(Work to be completed) With nothing added and nothing dropped, copy the entire listing.

-- Listed records follows --

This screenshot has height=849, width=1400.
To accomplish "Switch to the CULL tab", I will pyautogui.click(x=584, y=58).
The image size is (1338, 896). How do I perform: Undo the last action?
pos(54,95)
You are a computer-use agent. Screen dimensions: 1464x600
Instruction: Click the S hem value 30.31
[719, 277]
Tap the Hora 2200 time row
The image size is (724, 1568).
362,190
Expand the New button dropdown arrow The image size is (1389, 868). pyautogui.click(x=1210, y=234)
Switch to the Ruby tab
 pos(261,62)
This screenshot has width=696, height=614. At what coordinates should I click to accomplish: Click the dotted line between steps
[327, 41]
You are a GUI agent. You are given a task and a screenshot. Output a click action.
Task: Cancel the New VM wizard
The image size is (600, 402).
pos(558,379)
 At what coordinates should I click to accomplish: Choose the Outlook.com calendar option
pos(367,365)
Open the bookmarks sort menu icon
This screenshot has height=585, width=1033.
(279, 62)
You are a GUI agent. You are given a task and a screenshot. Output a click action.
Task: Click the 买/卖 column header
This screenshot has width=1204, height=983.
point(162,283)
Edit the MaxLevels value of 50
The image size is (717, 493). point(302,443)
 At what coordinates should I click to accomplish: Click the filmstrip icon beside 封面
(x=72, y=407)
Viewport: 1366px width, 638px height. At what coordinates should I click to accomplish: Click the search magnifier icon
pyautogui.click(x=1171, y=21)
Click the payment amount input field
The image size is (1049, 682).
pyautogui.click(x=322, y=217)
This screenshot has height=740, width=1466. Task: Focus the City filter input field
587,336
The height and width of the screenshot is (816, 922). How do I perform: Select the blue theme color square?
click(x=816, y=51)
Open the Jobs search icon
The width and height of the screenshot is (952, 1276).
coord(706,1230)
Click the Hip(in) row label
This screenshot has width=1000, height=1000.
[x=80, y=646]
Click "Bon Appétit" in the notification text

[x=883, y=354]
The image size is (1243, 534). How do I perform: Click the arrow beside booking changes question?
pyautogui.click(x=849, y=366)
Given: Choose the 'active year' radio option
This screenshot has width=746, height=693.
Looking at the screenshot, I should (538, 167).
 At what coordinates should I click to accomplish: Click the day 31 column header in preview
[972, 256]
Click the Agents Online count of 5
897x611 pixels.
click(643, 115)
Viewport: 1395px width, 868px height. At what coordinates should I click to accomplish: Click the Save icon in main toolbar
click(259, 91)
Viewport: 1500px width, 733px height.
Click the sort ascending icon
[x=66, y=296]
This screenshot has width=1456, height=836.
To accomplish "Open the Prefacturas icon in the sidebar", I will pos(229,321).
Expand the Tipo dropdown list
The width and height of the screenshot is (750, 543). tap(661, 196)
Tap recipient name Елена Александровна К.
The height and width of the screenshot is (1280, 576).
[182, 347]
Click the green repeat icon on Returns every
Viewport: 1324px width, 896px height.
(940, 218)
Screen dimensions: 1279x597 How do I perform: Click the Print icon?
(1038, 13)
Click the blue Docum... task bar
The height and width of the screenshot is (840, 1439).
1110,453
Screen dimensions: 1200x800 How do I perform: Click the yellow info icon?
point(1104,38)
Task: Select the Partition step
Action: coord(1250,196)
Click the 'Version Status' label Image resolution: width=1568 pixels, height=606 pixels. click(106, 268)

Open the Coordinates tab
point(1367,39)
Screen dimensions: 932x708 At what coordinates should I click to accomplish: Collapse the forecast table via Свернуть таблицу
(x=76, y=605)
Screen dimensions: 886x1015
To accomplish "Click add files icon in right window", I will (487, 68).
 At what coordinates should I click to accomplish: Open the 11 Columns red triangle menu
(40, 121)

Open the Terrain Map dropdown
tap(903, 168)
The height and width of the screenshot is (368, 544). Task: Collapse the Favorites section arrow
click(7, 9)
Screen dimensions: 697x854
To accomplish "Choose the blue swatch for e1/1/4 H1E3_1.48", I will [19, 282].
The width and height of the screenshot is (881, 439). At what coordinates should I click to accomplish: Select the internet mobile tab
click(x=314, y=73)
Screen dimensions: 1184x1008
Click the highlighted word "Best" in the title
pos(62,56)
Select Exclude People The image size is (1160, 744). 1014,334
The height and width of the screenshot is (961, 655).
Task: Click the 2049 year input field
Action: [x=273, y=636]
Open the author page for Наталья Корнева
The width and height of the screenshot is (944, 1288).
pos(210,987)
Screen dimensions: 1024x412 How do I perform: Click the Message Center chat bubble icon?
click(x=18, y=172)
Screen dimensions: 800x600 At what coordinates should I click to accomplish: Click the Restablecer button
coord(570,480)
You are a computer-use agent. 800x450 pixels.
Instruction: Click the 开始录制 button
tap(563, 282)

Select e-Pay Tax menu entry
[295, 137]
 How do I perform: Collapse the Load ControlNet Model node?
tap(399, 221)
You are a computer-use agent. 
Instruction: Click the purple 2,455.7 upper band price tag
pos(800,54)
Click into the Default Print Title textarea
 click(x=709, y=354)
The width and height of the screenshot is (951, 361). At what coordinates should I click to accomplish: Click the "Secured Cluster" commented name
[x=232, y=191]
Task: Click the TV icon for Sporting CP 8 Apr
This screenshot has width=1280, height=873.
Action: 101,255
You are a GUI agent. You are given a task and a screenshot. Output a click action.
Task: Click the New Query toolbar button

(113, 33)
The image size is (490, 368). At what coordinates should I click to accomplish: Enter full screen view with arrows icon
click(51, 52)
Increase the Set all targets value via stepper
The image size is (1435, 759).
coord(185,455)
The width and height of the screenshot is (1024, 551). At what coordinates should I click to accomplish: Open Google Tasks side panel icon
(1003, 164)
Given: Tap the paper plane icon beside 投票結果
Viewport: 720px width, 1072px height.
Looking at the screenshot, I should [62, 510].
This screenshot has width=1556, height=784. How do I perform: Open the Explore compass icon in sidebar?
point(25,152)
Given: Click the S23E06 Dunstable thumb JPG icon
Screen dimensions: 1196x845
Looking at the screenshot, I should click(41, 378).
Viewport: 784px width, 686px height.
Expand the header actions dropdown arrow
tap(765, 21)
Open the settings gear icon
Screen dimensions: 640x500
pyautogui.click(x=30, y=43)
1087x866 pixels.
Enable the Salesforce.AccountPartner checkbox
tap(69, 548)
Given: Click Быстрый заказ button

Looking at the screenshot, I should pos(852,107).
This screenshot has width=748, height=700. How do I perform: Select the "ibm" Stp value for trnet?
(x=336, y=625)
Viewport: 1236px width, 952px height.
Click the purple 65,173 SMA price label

-- Listed records concluded --

(Response to this task)
This screenshot has height=849, width=1400.
To accomplish "Switch to the CULL tab", I will pyautogui.click(x=584, y=58).
The image size is (1338, 896). How do I perform: Undo the last action?
pos(54,95)
You are a computer-use agent. Screen dimensions: 1464x600
Instruction: Click the S hem value 30.31
[719, 277]
Tap the Hora 2200 time row
The image size is (724, 1568).
362,190
Expand the New button dropdown arrow The image size is (1389, 868). pyautogui.click(x=1210, y=234)
Switch to the Ruby tab
 pos(261,62)
This screenshot has width=696, height=614. At what coordinates should I click to accomplish: Click the dotted line between steps
[327, 41]
You are a GUI agent. You are given a task and a screenshot. Output a click action.
Task: Cancel the New VM wizard
The image size is (600, 402).
pos(558,379)
 At what coordinates should I click to accomplish: Choose the Outlook.com calendar option
pos(367,365)
Open the bookmarks sort menu icon
This screenshot has height=585, width=1033.
(279, 62)
You are a GUI agent. You are given a task and a screenshot. Output a click action.
Task: Click the 买/卖 column header
This screenshot has width=1204, height=983.
point(162,283)
Edit the MaxLevels value of 50
The image size is (717, 493). point(302,443)
 At what coordinates should I click to accomplish: Click the filmstrip icon beside 封面
(x=72, y=407)
Viewport: 1366px width, 638px height. At what coordinates should I click to accomplish: Click the search magnifier icon
pyautogui.click(x=1171, y=21)
Click the payment amount input field
The image size is (1049, 682).
pyautogui.click(x=322, y=217)
This screenshot has height=740, width=1466. Task: Focus the City filter input field
587,336
The height and width of the screenshot is (816, 922). How do I perform: Select the blue theme color square?
click(x=816, y=51)
Open the Jobs search icon
The width and height of the screenshot is (952, 1276).
coord(706,1230)
Click the Hip(in) row label
This screenshot has width=1000, height=1000.
[x=80, y=646]
Click "Bon Appétit" in the notification text

[x=883, y=354]
The image size is (1243, 534). How do I perform: Click the arrow beside booking changes question?
pyautogui.click(x=849, y=366)
Given: Choose the 'active year' radio option
This screenshot has width=746, height=693.
Looking at the screenshot, I should (538, 167).
 At what coordinates should I click to accomplish: Click the day 31 column header in preview
[972, 256]
Click the Agents Online count of 5
897x611 pixels.
click(643, 115)
Viewport: 1395px width, 868px height. At what coordinates should I click to accomplish: Click the Save icon in main toolbar
click(259, 91)
Viewport: 1500px width, 733px height.
Click the sort ascending icon
[x=66, y=296]
This screenshot has width=1456, height=836.
To accomplish "Open the Prefacturas icon in the sidebar", I will pos(229,321).
Expand the Tipo dropdown list
The width and height of the screenshot is (750, 543). tap(661, 196)
Tap recipient name Елена Александровна К.
The height and width of the screenshot is (1280, 576).
[182, 347]
Click the green repeat icon on Returns every
Viewport: 1324px width, 896px height.
(940, 218)
Screen dimensions: 1279x597 How do I perform: Click the Print icon?
(1038, 13)
Click the blue Docum... task bar
The height and width of the screenshot is (840, 1439).
1110,453
Screen dimensions: 1200x800 How do I perform: Click the yellow info icon?
point(1104,38)
Task: Select the Partition step
Action: coord(1250,196)
Click the 'Version Status' label Image resolution: width=1568 pixels, height=606 pixels. click(106, 268)

Open the Coordinates tab
point(1367,39)
Screen dimensions: 932x708 At what coordinates should I click to accomplish: Collapse the forecast table via Свернуть таблицу
(x=76, y=605)
Screen dimensions: 886x1015
To accomplish "Click add files icon in right window", I will (487, 68).
 At what coordinates should I click to accomplish: Open the 11 Columns red triangle menu
(40, 121)

Open the Terrain Map dropdown
tap(903, 168)
The height and width of the screenshot is (368, 544). Task: Collapse the Favorites section arrow
click(7, 9)
Screen dimensions: 697x854
To accomplish "Choose the blue swatch for e1/1/4 H1E3_1.48", I will [19, 282].
The width and height of the screenshot is (881, 439). At what coordinates should I click to accomplish: Select the internet mobile tab
click(x=314, y=73)
Screen dimensions: 1184x1008
Click the highlighted word "Best" in the title
pos(62,56)
Select Exclude People The image size is (1160, 744). 1014,334
The height and width of the screenshot is (961, 655).
Task: Click the 2049 year input field
Action: [x=273, y=636]
Open the author page for Наталья Корнева
The width and height of the screenshot is (944, 1288).
pos(210,987)
Screen dimensions: 1024x412 How do I perform: Click the Message Center chat bubble icon?
click(x=18, y=172)
Screen dimensions: 800x600 At what coordinates should I click to accomplish: Click the Restablecer button
coord(570,480)
You are a computer-use agent. 800x450 pixels.
Instruction: Click the 开始录制 button
tap(563, 282)

Select e-Pay Tax menu entry
[295, 137]
 How do I perform: Collapse the Load ControlNet Model node?
tap(399, 221)
You are a computer-use agent. 
Instruction: Click the purple 2,455.7 upper band price tag
pos(800,54)
Click into the Default Print Title textarea
 click(x=709, y=354)
The width and height of the screenshot is (951, 361). At what coordinates should I click to accomplish: Click the "Secured Cluster" commented name
[x=232, y=191]
Task: Click the TV icon for Sporting CP 8 Apr
This screenshot has width=1280, height=873.
Action: 101,255
You are a GUI agent. You are given a task and a screenshot. Output a click action.
Task: Click the New Query toolbar button

(113, 33)
The image size is (490, 368). At what coordinates should I click to accomplish: Enter full screen view with arrows icon
click(51, 52)
Increase the Set all targets value via stepper
The image size is (1435, 759).
coord(185,455)
The width and height of the screenshot is (1024, 551). At what coordinates should I click to accomplish: Open Google Tasks side panel icon
(1003, 164)
Given: Tap the paper plane icon beside 投票結果
Viewport: 720px width, 1072px height.
Looking at the screenshot, I should [62, 510].
This screenshot has width=1556, height=784. How do I perform: Open the Explore compass icon in sidebar?
point(25,152)
Given: Click the S23E06 Dunstable thumb JPG icon
Screen dimensions: 1196x845
Looking at the screenshot, I should click(41, 378).
Viewport: 784px width, 686px height.
Expand the header actions dropdown arrow
tap(765, 21)
Open the settings gear icon
Screen dimensions: 640x500
pyautogui.click(x=30, y=43)
1087x866 pixels.
Enable the Salesforce.AccountPartner checkbox
tap(69, 548)
Given: Click Быстрый заказ button

Looking at the screenshot, I should pos(852,107).
This screenshot has width=748, height=700. How do I perform: Select the "ibm" Stp value for trnet?
(x=336, y=625)
Viewport: 1236px width, 952px height.
Click the purple 65,173 SMA price label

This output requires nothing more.